SIMPLE STIR FRY
serves 3
The starting
point for this stir-fry was a recipe for "Spicy Garlicky Tofu and
Broccoli" in my favorite Asian cookbook, Jaden Hair's Steamy Kitchen's Healthy Asian Favorites. I had picked up some beautiful snap peas at Mariano's on a
drive home from Chicago, and wanted to do a simple stir-fry with what I had in
the house. Turned out that
meant a half-pound of ground turkey to go with the snap peas. So, what I cooked doesn't have either
tofu or broccoli in it, but the basic outline of the recipe served me
well. Obviously, feel free to
substitute other ingredients!
2 t. cooking oil
3 cloves garlic,
finely minced
2 t. grated or
finely minced ginger
1/2-lb ground
turkey
several handfuls
of snap peas*
3 T. stir-fry sauce or oyster-flavored
sauce (I used House of Tsang bottled sauce, found at my grocery store)
1-1/2 T. water
1 T. white
balsamic vinegar
Sriracha sauce
to taste
basmati or other rice
1. Put
the rice on to cook.
2. Chop
the garlic and ginger.
3. Mix
together the stir-fry sauce, water, white balsamic, and Sriracha sauce.
4. When
the rice is about 5-7 minutes from being done, heat the oil in a wok or large
sauté pan.
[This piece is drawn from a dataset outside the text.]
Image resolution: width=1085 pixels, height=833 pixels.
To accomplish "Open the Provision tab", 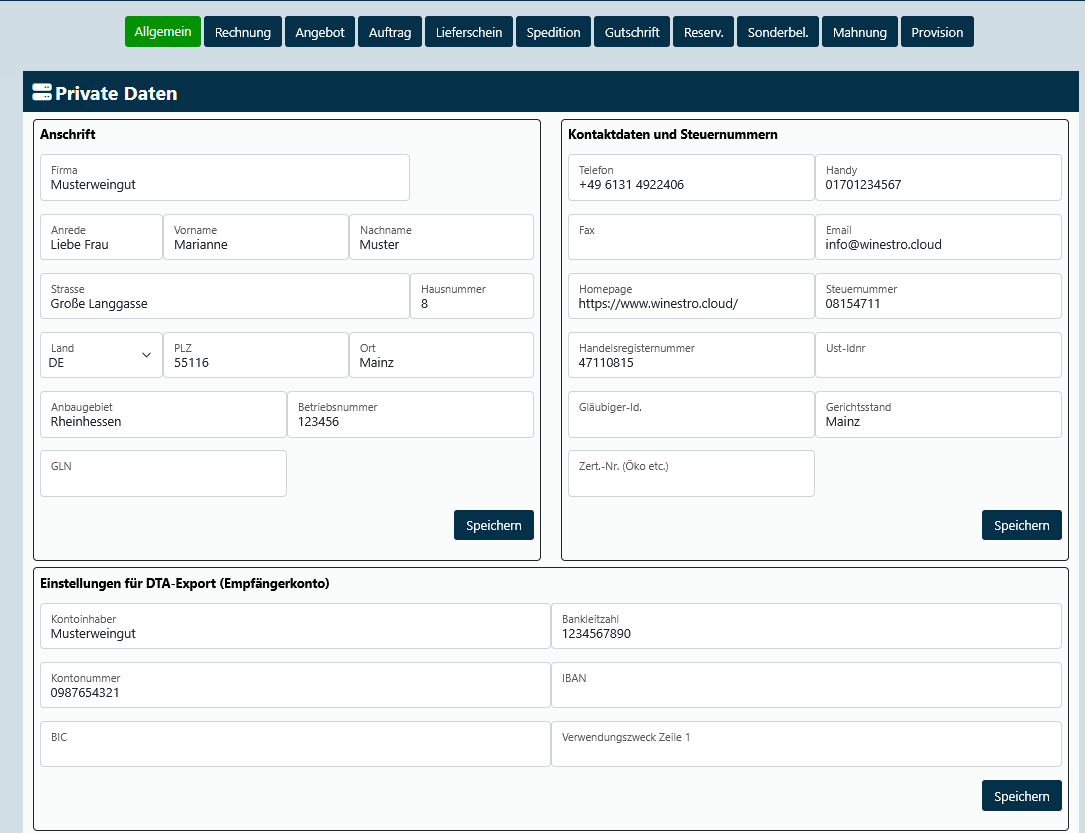I will (x=937, y=32).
Add the garlic and
ginger and stir-fry about 1 minute.
Add the ground turkey, and sauté until meat is no longer pink.
5. Add
the sauce mixture to the pan and stir into the meat mixture. Add the snap peas and stir-fry for a
minute or two, until the peas are cooked but still crispy. That's it!
*If
you are using a vegetable that needs more than 1-2 minutes to cook, you'll want
to pre-cook it part-way before assembling the stir-fry. For broccoli, for example, Jaden Hair
puts it a head of broccoli in 1 cup of boiling water for 2 minutes, cooking until
crisp tender, and then drains and puts it aside until the last step of the
stir-fry.
An alternative to a bottled stir-fry sauce is the following combination: 2T. light (or full) soy sauce, 1 T. sake, 1 t. sugar or Splenda. This gives you the 3 T. measurement listed in the recipe. It's the "Sauce for Chinese Veggies" that I learned during Zoe Porter's Chinese Cooking Classes in Albuquerque, New Mexico, in late 70s and early 80s.